The SNAKE ransomware is the latest example of enterprise targeting ransomware which is used by cyber-criminals to infiltrate business networks, gather administrative credentials and encrypt the files of every computer on a network using post-exploitation tools.

Since network administrators didn’t already have enough on their plate, they now have to worry about a new ransomware called SNAKE that is targeting their networks and aiming to encrypt all of the devices connected to it.

The list of enterprise targeting ransomware is slowly growing and include Ryuk, BitPaymer, DoppelPaymer, Sodinokibi, Maze, MegaCortex, LockerGoga, and now the Snake Ransomware.

Snake Ransomware was discovered by MalwareHunterTeam last week who shared it with Vitali Kremez to reverse engineer and learn more about the infection. Based on the analysis performed by Kremez, this ransomware is written in Golang and contains a much high level of obfuscation than is commonly seen with these types of infections.

“The ransomware contains a level of routine obfuscation not previously and typically seen coupled with the targeted approach,” Kremez, Head of SentinelLabs, told BleepingComputer in a conversation.

When started Snake will remove the computer’s Shadow Volume Copies and then kill numerous processes related to SCADA systems, virtual machines, industrial control systems, remote management tools, network management software, and more.

It then proceeds to encrypt the files on the device, while skipping any that are located in Windows system folders and various system files. The list of system folders that are skipped can be found below:

The list of system folders that are skipped can be found below:

windir
SystemDrive
:\$Recycle.Bin
:\ProgramData
:\Users\All Users
:\Program Files
:\Local Settings
:\Boot
:\System Volume Information
:\Recovery
\AppData\

When encrypting a file it will append a ransom 5 character string to the files extension. For example, a file named 1.doc will be encrypted and renamed like 1.docqkWbv.

Folder of Encrypted Files
Folder of Encrypted Files

In each file that is encrypted, the SNAKE Ransomware will append the ‘EKANS‘ file marker shown below. EKANS is SNAKE in reverse.

EKANS File Marker
EKANS File Marker

BleepingComputer has tested many ransomware infections since 2013 and for some reason, it took Snake particularly long time to encrypt our small test box compared to many other ransomware infections. As this is targeted ransomware that is executed at the time of the attacker’s choosing, this may not be that much of a problem as the encryption will most likely occur after hours.
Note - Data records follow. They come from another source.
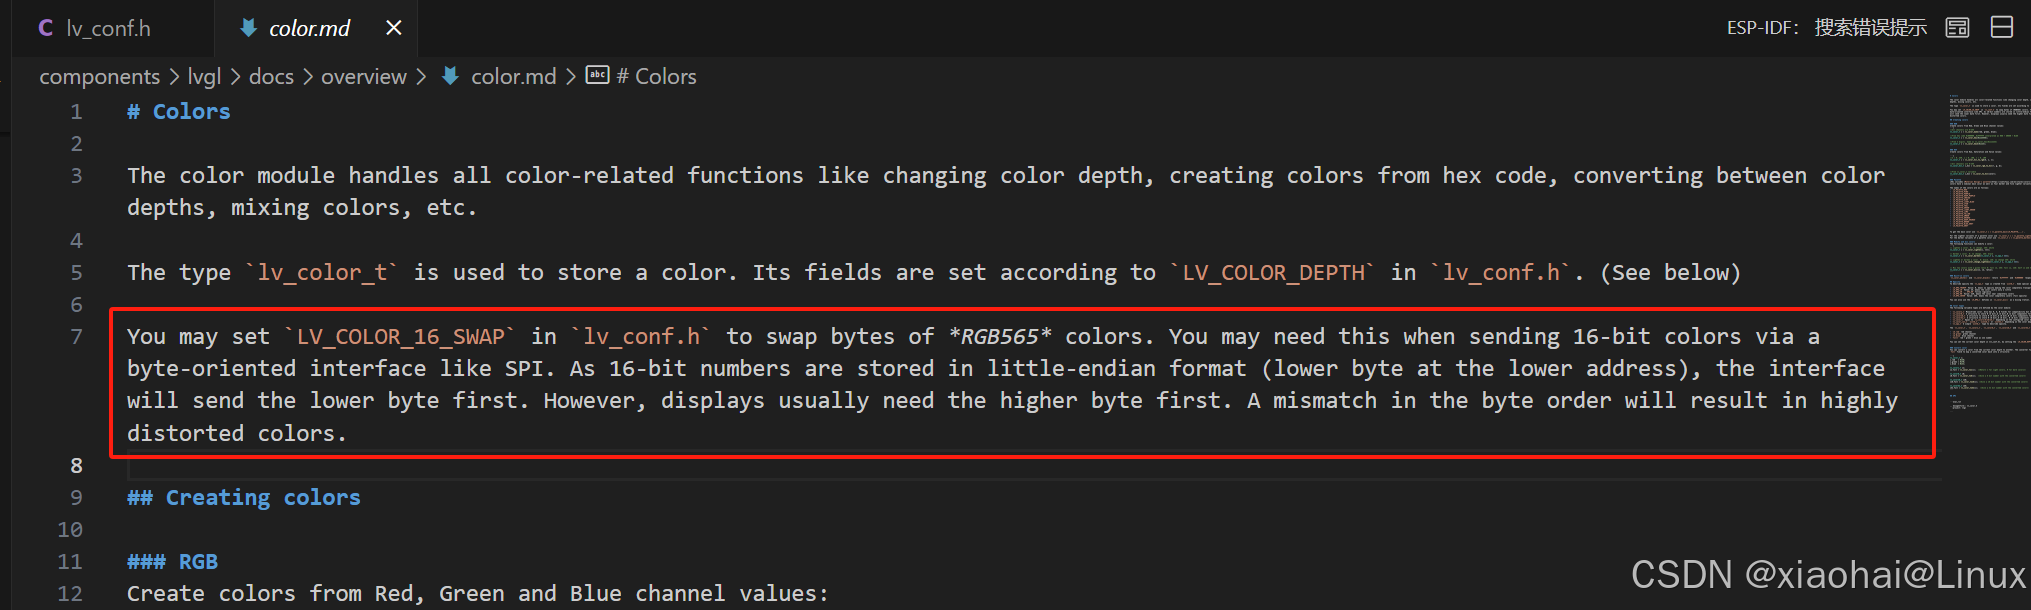
Task: Click the abc symbol icon in breadcrumb
Action: coord(597,75)
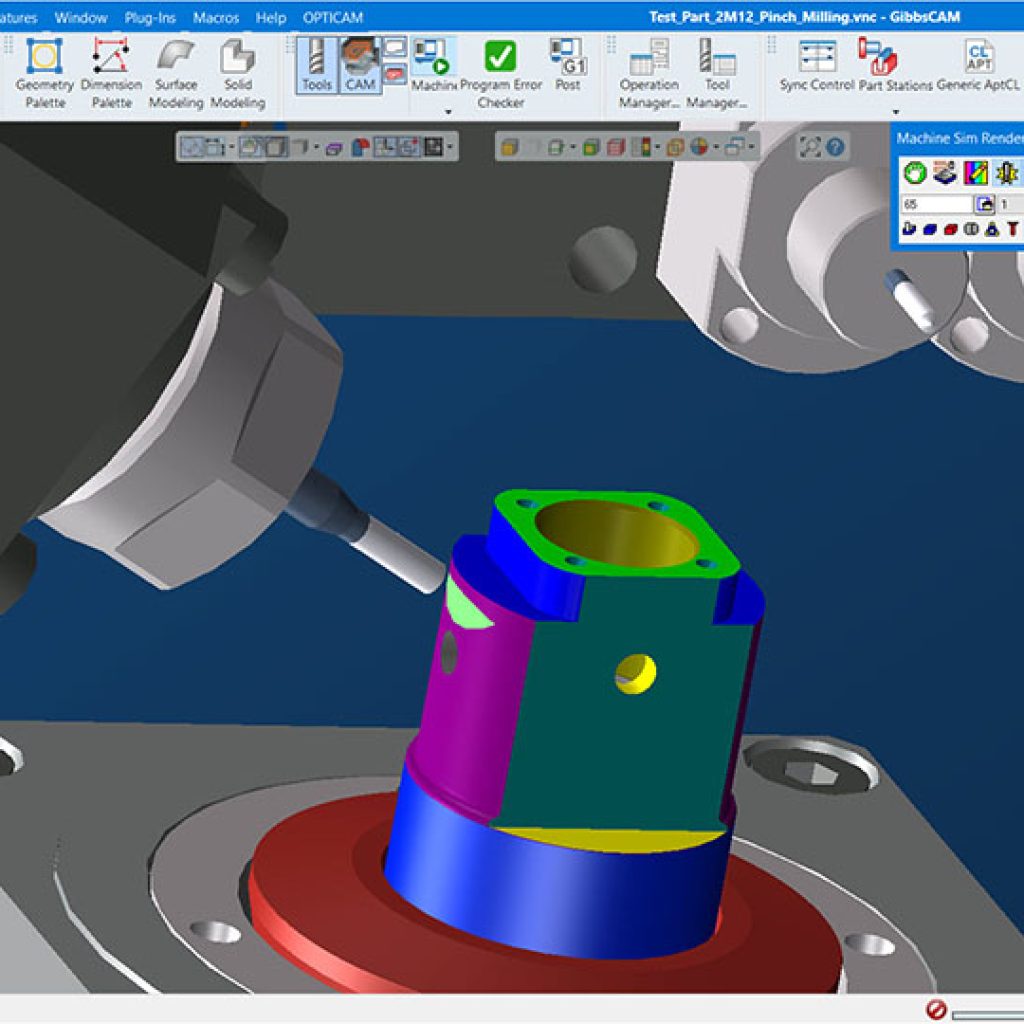
Task: Toggle the rainbow color render mode icon
Action: click(975, 173)
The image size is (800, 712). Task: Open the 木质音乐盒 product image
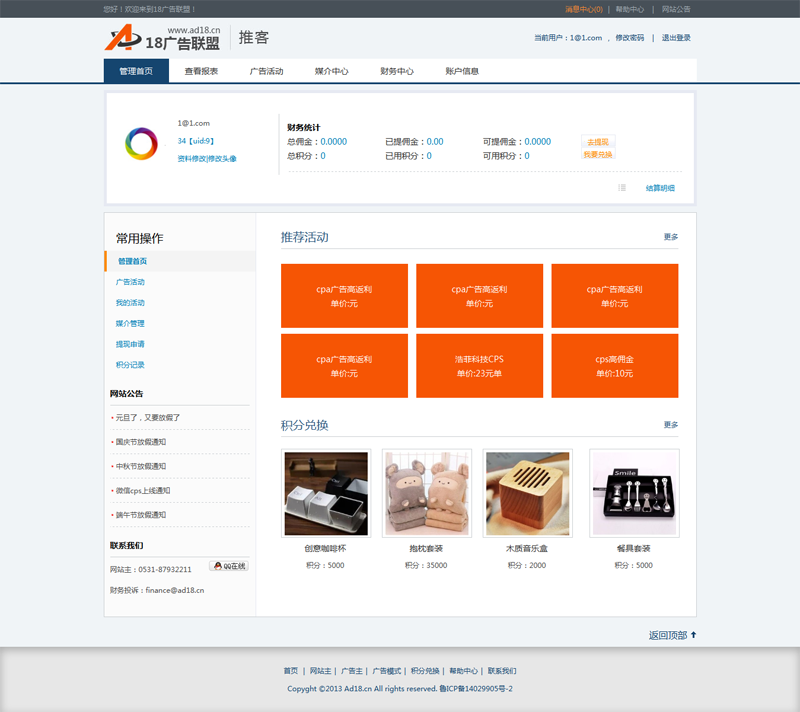(x=527, y=493)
When done encrypting the computer, the ransomware will create a ransom note in the C:\Users\Public\Desktop folder named Fix-Your-Files.txt. This ransom note contains instructions to contact a listed email address for payment instructions. This email address is currently bapcocrypt@ctemplar.com.

SNAKE Ransom Note
SNAKE Ransom Note

As you can see from the language in the ransom note, this ransomware specifically targets the entire network rather than individual workstations. They further indicate that any decryptor that is purchased will be for the network and not individual machines, but it is too soon to tell if they would make an exception.

This ransomware is still being analyzed for weaknesses and it is not known if it can be decrypted for free. At this time, though, it looks secure.

IOCs:

Hash:

e5262db186c97bbe533f0a674b08ecdafa3798ea7bc17c705df526419c168b60

Ransom note text:

--------------------------------------------

| What happened to your files? 

--------------------------------------------

We breached your corporate network and encrypted the data on your computers. The encrypted data includes documents, databases, photos and more -

all were encrypted using a military grade encryption algorithms (AES-256 and RSA-2048). You cannot access those files right now. But dont worry!
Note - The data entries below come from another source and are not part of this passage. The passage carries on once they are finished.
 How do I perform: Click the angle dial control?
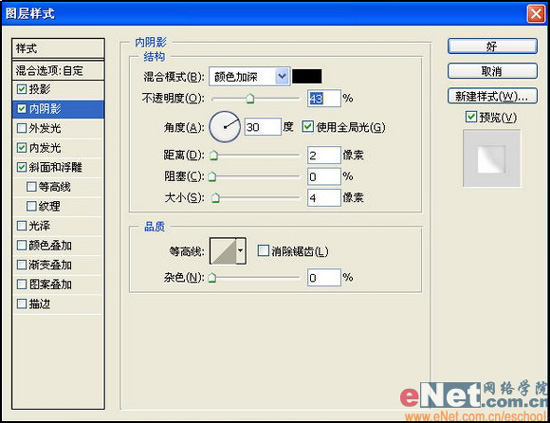225,127
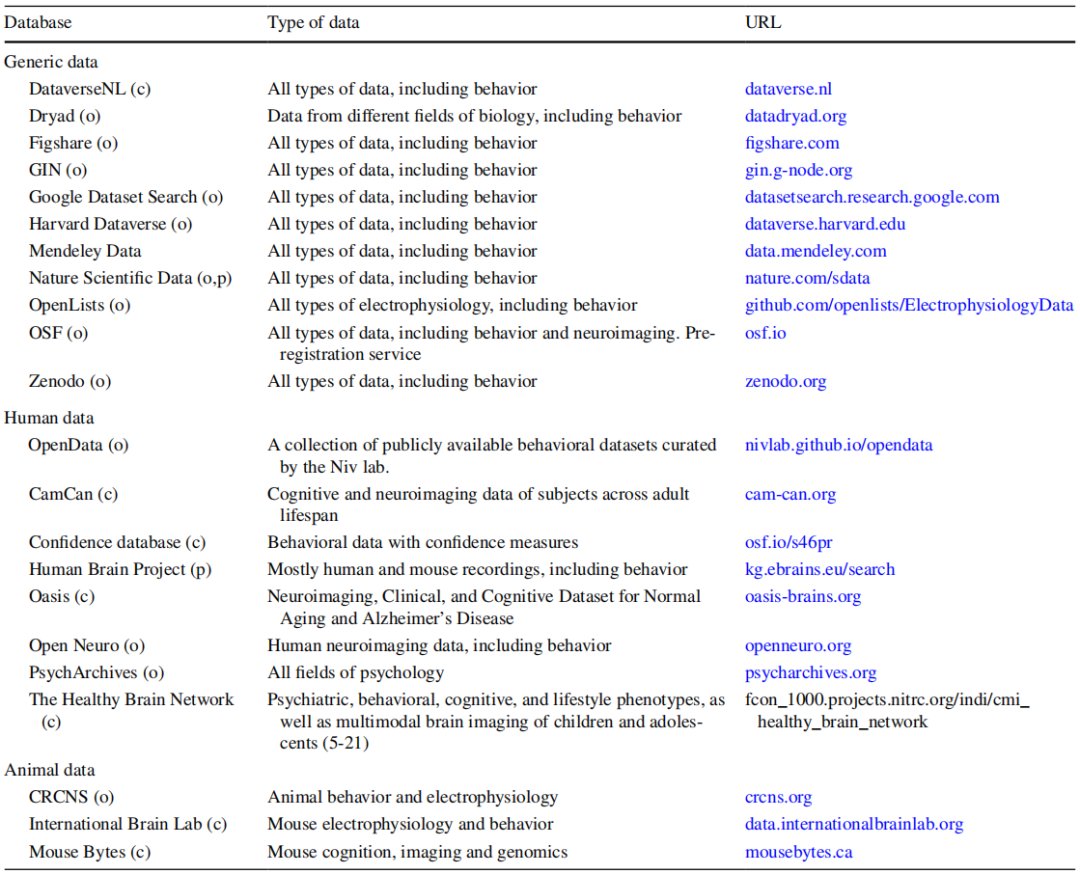The width and height of the screenshot is (1080, 874).
Task: Follow the oasis-brains.org link
Action: coord(802,597)
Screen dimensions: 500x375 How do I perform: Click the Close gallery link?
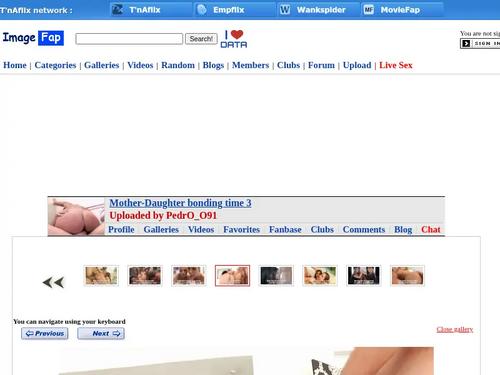tap(455, 329)
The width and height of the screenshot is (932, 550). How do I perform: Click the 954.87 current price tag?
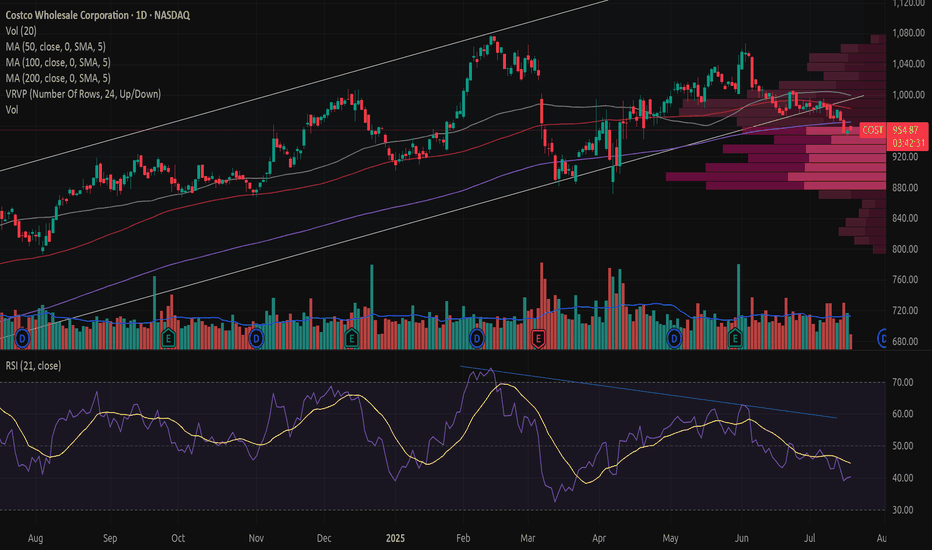906,130
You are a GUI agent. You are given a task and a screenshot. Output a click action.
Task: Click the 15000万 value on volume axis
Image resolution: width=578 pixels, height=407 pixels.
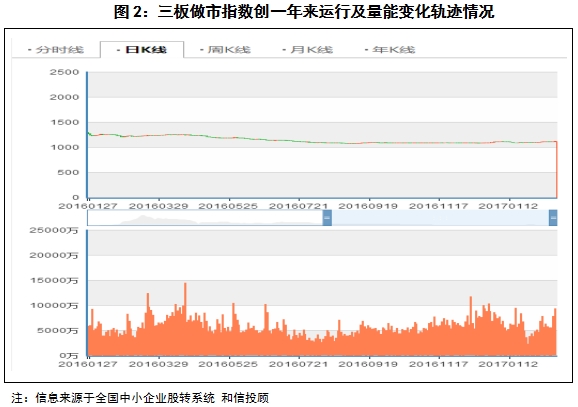(54, 281)
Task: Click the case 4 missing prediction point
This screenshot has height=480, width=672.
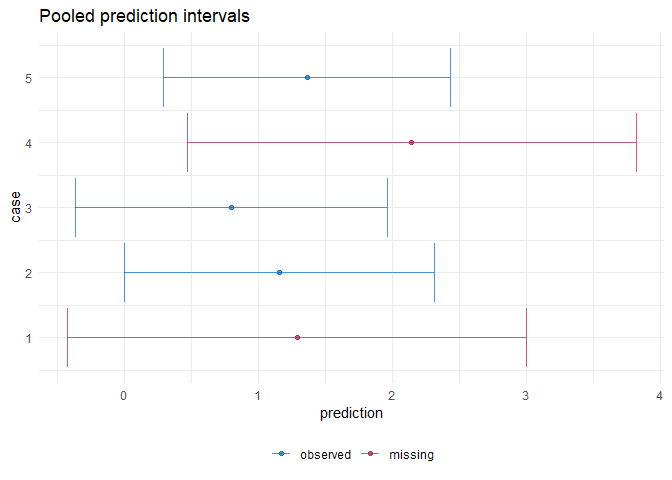Action: click(411, 142)
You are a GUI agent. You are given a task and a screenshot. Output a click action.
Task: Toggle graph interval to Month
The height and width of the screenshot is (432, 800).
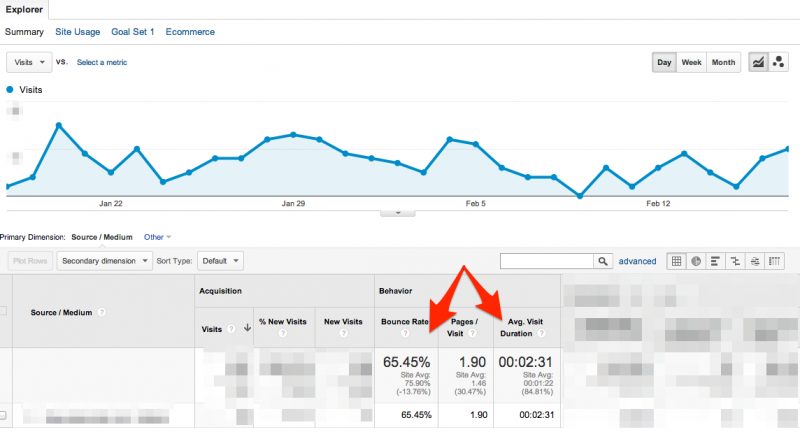[x=723, y=62]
You can still get those files back and be up and running again in no time. 


---------------------------------------------

| How to contact us to get your files back?

---------------------------------------------

The only way to restore your files is by purchasing a decryption tool loaded with a private key we created specifically for your network. 

Once run on an effected computer, the tool will decrypt all encrypted files - and you can resume day-to-day operations, preferably with

better cyber security in mind. If you are interested in purchasing the decryption tool contact us at bapcocrypt@ctemplar.com


-------------------------------------------------------

| How can you be certain we have the decryption tool?

-------------------------------------------------------

In your mail to us attach up to 3 files (up to 3MB, no databases or spreadsheets).

We will send them back to you decrypted.